Settings

The Frontera settings allows you to customize the behaviour of all components, including the FrontierManager, Middleware and Backend themselves.

The infrastructure of the settings provides a global namespace of key-value mappings that can be used to pull configuration values from. The settings can be populated through different mechanisms, which are described below.

For a list of available built-in settings see: Built-in settings reference.

Designating the settings

When you use Frontera, you have to tell it which settings you’re using. As FrontierManager is the main entry point to Frontier usage, you can do this by using the method described in the Loading from settings section.

When using a string path pointing to a settings file for the frontier we propose the following directory structure:

my_project/
    frontier/
        __init__.py
        settings.py
        middlewares.py
        backends.py
    ...

These are basically:

  • frontier/settings.py: the frontier settings file.
  • frontier/middlewares.py: the middlewares used by the frontier.
  • frontier/backends.py: the backend(s) used by the frontier.

How to access settings

Settings can be accessed through the FrontierManager.settings attribute, that is passed to Middleware.from_manager and Backend.from_manager class methods:

class MyMiddleware(Component):

    @classmethod
    def from_manager(cls, manager):
        manager = crawler.settings
        if settings.TEST_MODE:
            print "test mode is enabled!"

In other words, settings can be accessed as attributes of the Settings object.

Settings class

class frontera.settings.Settings(module=None, attributes=None)

An object that holds frontier settings values.

Parameters:
  • module (object/string) – A Settings object or a path string.
  • attributes (dict) – A dict object containing the settings values.

Built-in frontier settings

Here’s a list of all available Frontera settings, in alphabetical order, along with their default values and the scope where they apply.

AUTO_START

Default: True

Whether to enable frontier automatic start. See Starting/Stopping the frontier

BACKEND

Default: 'frontera.contrib.backends.memory.FIFO'

The Backend to be used by the frontier. For more info see Activating a backend.

EVENT_LOGGER

Default: 'frontera.logger.events.EventLogManager'

The EventLoggerManager class to be used by the Frontier.

LOGGER

Default: 'frontera.logger.FrontierLogger'

The Logger class to be used by the Frontier.

MAX_NEXT_REQUESTS

Default: 0

The maximum number of requests returned by get_next_requests API method. If value is 0 (default), no maximum value will be used.

MAX_REQUESTS

Default: 0

Maximum number of returned requests after which Frontera is finished. If value is 0 (default), the frontier will continue indefinitely. See Finishing the frontier.

MIDDLEWARES

A list containing the middlewares enabled in the frontier. For more info see Activating a middleware.

########################################

To be done: On the Frontera settings page, what is the default value of the BACKEND setting? The material after this point is separate from the Frontera settings page.

Material provided:
########################################

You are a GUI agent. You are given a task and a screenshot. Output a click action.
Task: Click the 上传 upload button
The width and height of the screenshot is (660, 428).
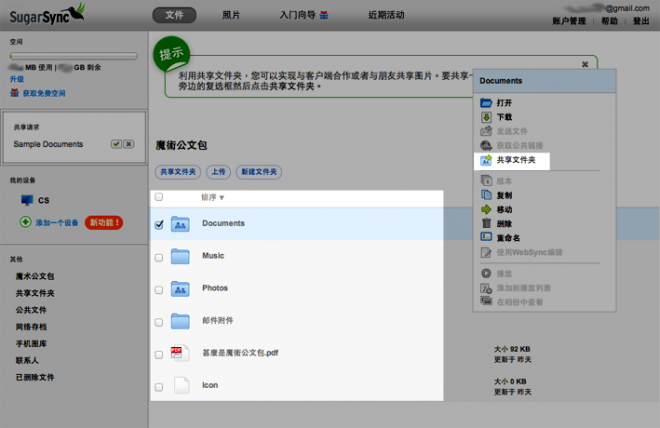[219, 172]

########################################

Finished exercise: 'frontera.contrib.backends.memory.FIFO'